Effectivement, Charleville-Mézières et sa région (13% de chômage) sont l'un des sept "bassins d'emplois" test pour expérimenter le Contrat de transition professionnelle de Jean-Louis Borloo, dispositif de reclassement passé en force (c'est-à-dire à la dernière minute et sans concertation dans le cadre d'un projet de loi sans rapport direct avec la mesure) par le gouvernement en début d'année. Celui-ci consiste à verser 80% du salaire brut pendant un an au bénéficiaire qui s'engage à chercher un emploi, suivre une formation ou faire preuve de mobilité, en échange d'un suivi renforcé. En dépit du rejet des partenaires sociaux et de l'UNEDIC, Jean-Louis Borloo compte progressivement substituer le CTP à la CRP (Convention de reclassement personnalisé), autre dispositif douteux déjà entré en vigueur depuis juin 2005.

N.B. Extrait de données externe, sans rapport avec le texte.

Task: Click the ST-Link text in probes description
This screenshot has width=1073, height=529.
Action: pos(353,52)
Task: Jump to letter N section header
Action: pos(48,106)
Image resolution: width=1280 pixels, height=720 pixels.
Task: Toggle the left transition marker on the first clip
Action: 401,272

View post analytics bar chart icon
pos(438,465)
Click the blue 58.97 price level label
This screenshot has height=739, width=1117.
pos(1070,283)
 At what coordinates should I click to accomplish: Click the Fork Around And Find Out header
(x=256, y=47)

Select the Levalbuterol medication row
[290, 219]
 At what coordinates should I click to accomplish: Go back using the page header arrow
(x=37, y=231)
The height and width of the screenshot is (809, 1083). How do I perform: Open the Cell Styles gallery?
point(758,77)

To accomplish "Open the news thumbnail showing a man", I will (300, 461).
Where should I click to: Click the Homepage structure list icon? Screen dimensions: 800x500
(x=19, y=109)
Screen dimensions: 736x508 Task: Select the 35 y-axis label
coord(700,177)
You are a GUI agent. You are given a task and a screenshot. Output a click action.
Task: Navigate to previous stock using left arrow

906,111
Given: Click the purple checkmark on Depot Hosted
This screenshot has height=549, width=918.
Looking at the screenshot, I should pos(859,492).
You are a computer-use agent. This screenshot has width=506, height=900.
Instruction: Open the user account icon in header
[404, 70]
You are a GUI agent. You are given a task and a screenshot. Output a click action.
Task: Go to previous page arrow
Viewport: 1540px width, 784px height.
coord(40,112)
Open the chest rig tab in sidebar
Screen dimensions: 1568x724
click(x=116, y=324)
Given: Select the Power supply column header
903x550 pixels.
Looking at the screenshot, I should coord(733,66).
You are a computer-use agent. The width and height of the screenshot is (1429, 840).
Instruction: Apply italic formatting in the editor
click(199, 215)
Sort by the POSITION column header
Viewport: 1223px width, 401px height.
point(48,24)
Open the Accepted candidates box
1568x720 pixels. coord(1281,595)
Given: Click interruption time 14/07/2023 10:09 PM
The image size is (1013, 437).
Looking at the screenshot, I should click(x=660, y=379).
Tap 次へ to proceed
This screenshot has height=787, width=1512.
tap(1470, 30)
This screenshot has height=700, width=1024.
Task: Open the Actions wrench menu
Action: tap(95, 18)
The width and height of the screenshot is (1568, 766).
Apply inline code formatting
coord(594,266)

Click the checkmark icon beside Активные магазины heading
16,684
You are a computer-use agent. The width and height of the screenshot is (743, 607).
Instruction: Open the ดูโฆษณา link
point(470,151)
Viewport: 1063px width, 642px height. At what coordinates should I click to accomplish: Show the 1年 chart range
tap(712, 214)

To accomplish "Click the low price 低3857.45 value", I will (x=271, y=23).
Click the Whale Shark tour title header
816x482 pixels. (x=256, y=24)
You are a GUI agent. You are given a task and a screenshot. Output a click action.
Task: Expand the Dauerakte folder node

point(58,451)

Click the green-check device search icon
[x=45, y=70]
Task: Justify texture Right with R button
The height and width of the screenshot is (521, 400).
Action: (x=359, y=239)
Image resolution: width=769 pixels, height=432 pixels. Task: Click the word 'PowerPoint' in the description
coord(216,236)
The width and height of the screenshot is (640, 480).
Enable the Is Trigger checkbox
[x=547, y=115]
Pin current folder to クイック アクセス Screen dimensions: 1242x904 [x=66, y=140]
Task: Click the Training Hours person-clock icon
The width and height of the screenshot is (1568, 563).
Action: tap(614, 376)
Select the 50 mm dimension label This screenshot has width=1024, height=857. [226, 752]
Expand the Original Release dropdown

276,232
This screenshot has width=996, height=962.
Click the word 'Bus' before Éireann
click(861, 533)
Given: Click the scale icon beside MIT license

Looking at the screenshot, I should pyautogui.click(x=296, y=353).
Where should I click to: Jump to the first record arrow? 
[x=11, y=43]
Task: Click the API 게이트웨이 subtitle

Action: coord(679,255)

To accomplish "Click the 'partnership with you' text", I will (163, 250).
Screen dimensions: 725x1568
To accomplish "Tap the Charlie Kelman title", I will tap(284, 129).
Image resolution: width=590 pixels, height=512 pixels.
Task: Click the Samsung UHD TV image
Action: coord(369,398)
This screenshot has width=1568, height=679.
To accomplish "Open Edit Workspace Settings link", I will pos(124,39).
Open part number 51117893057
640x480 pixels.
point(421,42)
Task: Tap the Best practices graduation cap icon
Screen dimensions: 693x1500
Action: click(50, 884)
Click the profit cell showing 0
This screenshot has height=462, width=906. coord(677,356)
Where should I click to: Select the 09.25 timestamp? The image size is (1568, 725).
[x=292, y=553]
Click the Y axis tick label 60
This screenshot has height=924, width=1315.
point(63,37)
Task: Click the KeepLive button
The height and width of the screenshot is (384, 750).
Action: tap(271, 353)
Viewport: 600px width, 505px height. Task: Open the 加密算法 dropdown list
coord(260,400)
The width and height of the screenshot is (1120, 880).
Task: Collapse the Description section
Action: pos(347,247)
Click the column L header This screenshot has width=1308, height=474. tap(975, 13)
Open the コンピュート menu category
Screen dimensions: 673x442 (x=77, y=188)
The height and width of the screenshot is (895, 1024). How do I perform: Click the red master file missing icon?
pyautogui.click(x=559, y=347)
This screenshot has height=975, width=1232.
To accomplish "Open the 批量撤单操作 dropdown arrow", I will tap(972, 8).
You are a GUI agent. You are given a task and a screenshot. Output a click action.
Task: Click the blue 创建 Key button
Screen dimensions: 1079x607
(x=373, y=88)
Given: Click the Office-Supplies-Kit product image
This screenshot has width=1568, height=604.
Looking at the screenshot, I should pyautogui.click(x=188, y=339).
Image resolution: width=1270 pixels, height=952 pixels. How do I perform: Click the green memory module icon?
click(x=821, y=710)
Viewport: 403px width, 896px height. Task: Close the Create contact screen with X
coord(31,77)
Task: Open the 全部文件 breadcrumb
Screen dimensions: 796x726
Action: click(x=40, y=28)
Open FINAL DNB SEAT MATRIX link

Un but avéré : escamoter des statistiques les chômeurs fraîchement licenciés
L'Etat propose un "CTP avec un ticket d'entrée à 8.000 €" et "6.000 € en ticket de sortie avec un emploi", a détaillé un porte-parole de l'intersyndicale CFDT. Mais les Thomé-Génot demandent "20.000 € pour tout le monde avec ou sans CTP, et 5.000 € pour celui qui prendra le CTP".
Le bras de fer se poursuit, les salariés souhaitant l'entrée dans la négociation du Conseil régional : son président PS Jean-Paul Bachy a soutenu lundi leur demande d'une prime de 30.000 €. Entre 100 et 150 personnes se sont rassemblées mardi matin devant la Préfecture en brûlant des pneus, sans bloquer l'entrée du bâtiment.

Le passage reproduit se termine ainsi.